Rosenberg: Outro exemplo que você dá é um artigo no Jornal da Academia Americana de Psiquiatria Infantil e Adolescente no qual a GlaxoSmithKline (GSK) fez o antidepressivo Paxil parecer seguro enquanto escondia os dados brutos. A então editora Mina Dulcan comenta sobre os dados omissos, que escondeu o efeito colateral do Paxil de poder provocar o suicídio em crianças, “Eu não posso controlar os autores. Não, eu não tenho arrependimentos.”

Healy: Se adquirirmos nossa informação sobre medicação no New York Times ao invés de revistas médicas, estaríamos muito mais seguros. Quando Jayson Blair, um repórter do NY Times, foi descoberto falsificando notícias, ele virou história. Mas os editores e escritores envolvidos com fraude jornalística ainda têm seus empregos e os artigos nem sequer são removidos. Na verdade, Liz Wager, a presidente do Comitê de Publicação Ética (COPE) é conectada a indústria farmacêutica.
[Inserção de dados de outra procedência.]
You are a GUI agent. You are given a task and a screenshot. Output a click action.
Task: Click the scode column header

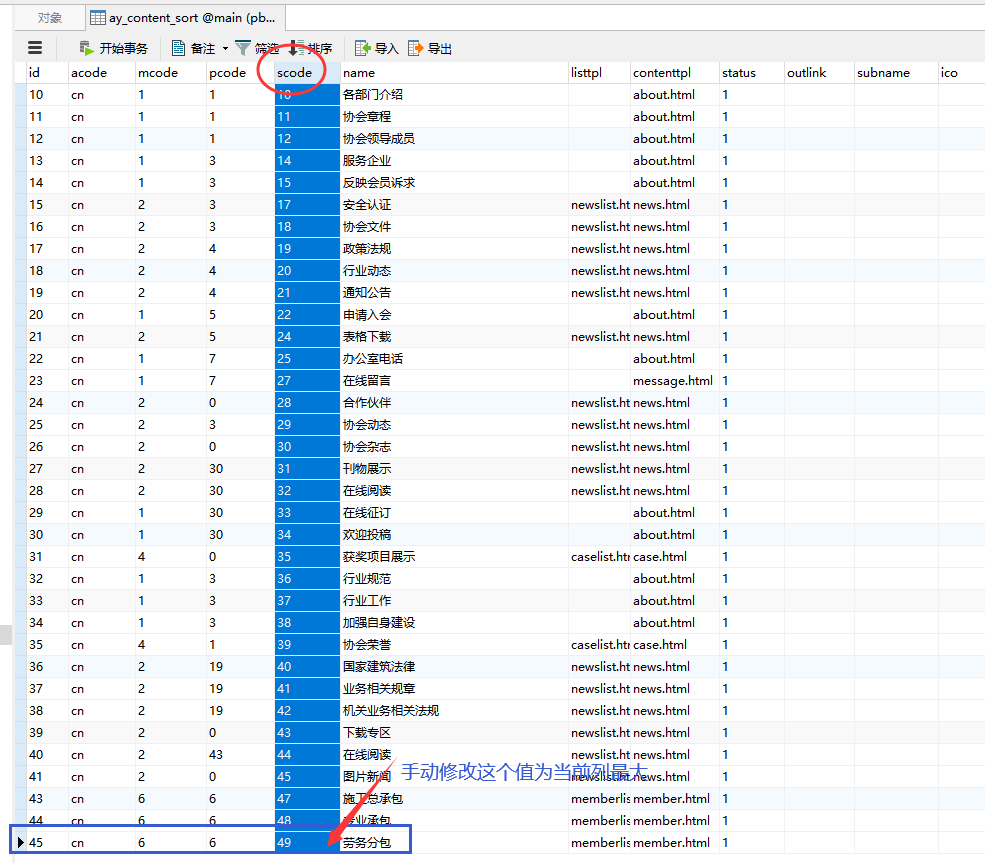point(295,73)
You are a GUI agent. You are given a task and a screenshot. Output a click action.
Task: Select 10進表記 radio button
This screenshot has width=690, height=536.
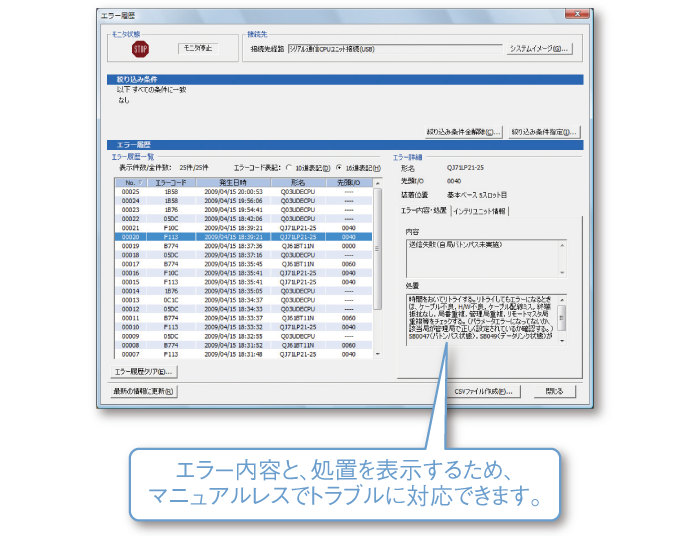[x=289, y=168]
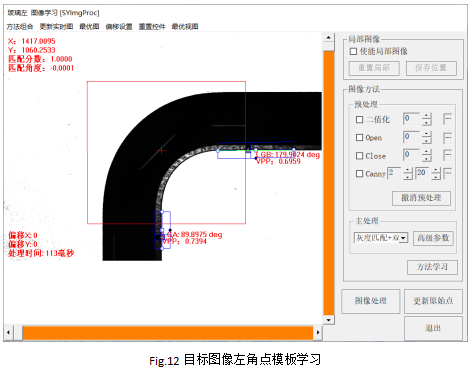
Task: Click the 高级参数 button
Action: pos(433,238)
Rosenberg: Muitos conflitos de interesse descritos em seu livro, incluindo a liderança do COPE, são estruturais e criam um circuito fechado de desinformação, especialmente por causa do dinheiro da indústria farmacêutica. Como pode a luz e a transparência penetrarem?

Healy: Alguns colegas e eu estamos no processo de ajuste fino de um website gratuito que oferece dados do FDA MedWatch com outras informações cruciais sobre drogas e permite, talvez pela primeira vez, que pessoas [negativamente] afetadas pelo tratamento possam relatar em detalhes sua experiência. O website, chamado RxISK.org, também ajuda pacientes a arquivarem um relatório de evento adverso às autoridades norte-americanas e canadenses, com outros países a caminho.
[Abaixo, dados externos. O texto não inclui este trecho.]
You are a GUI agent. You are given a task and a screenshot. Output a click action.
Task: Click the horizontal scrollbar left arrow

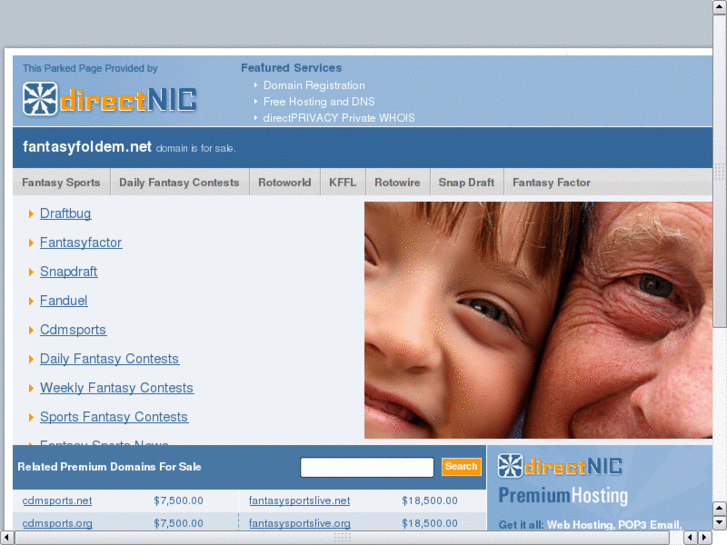click(6, 538)
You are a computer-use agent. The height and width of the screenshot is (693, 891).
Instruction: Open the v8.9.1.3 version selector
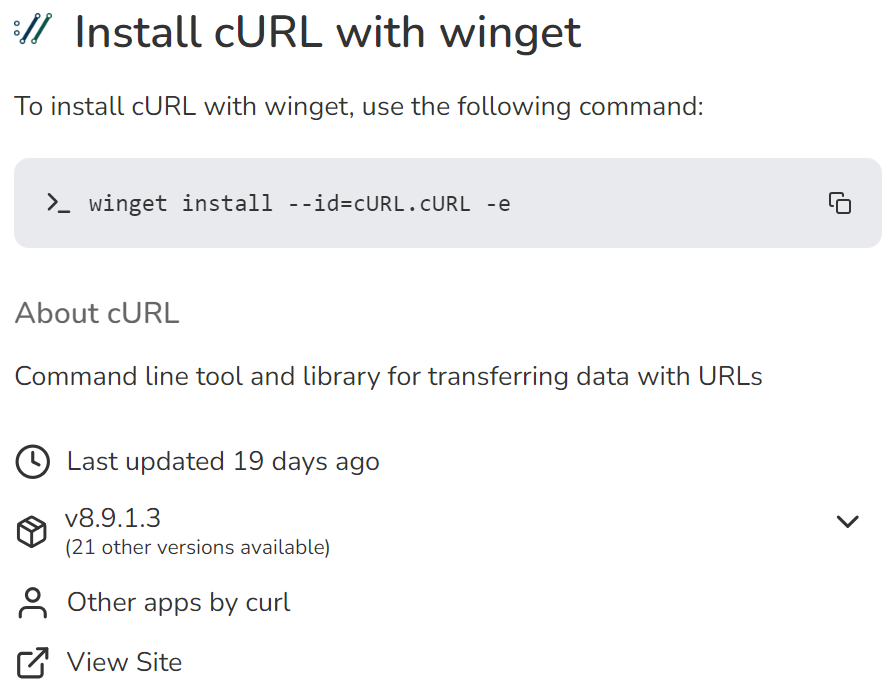112,518
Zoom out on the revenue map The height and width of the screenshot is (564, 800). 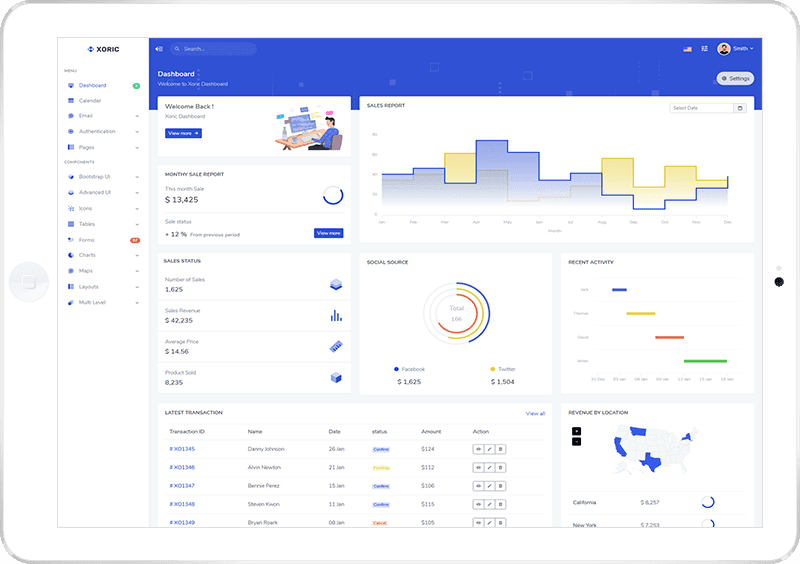pyautogui.click(x=576, y=441)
Por muito tempo, pacientes, médicos e farmacêuticos têm sido isolados uns dos outros quando se deparam com eventos adversos no uso de medicamentos, no entanto, apenas mensagens da indústria farmacêutica são publicados. Isso os ajudará a se comunicarem diretamente.

Pharmageddon” de David Healy foi publicado pela University of California Press e já está disponível.

David Healy é professor de psiquiatria na Universidade Bangor. Ele é ex-secretário da Associação Britânica de Psicofarmacologia e autor de centenas de artigos e de 20 livros, incluindo “A era do antidepressivo” e “A criação da psicofarmacologia” pela ‘Harvard University Press’; “Os psicofarmacologistas”, Volumes 1-3; “Let Them Eat Prozac”, “Mania” e “Pharmageddon”. Ele esteve envolvido como testemunha especialista em homicídios, suicídios e processos legais de anomalia congênita envolvendo drogas psicotrópicas e em revelar problemas com estes medicamentos à atenção dos reguladores norte-americanos e britânicos, bem como em sensibilizar o público sobre empresas farmacêuticas que vendem drogas fazendo marketing de doenças e aliciam líderes de opinião acadêmicos para escreverem seus artigos.

Martha Rosenberg é autora da premiada exposição “Born With a Junk Food Deficiency“. Ícone em seu país, ela lecionou em universidades e faculdades de medicina e foi entrevistada em programas de rádio e televisão.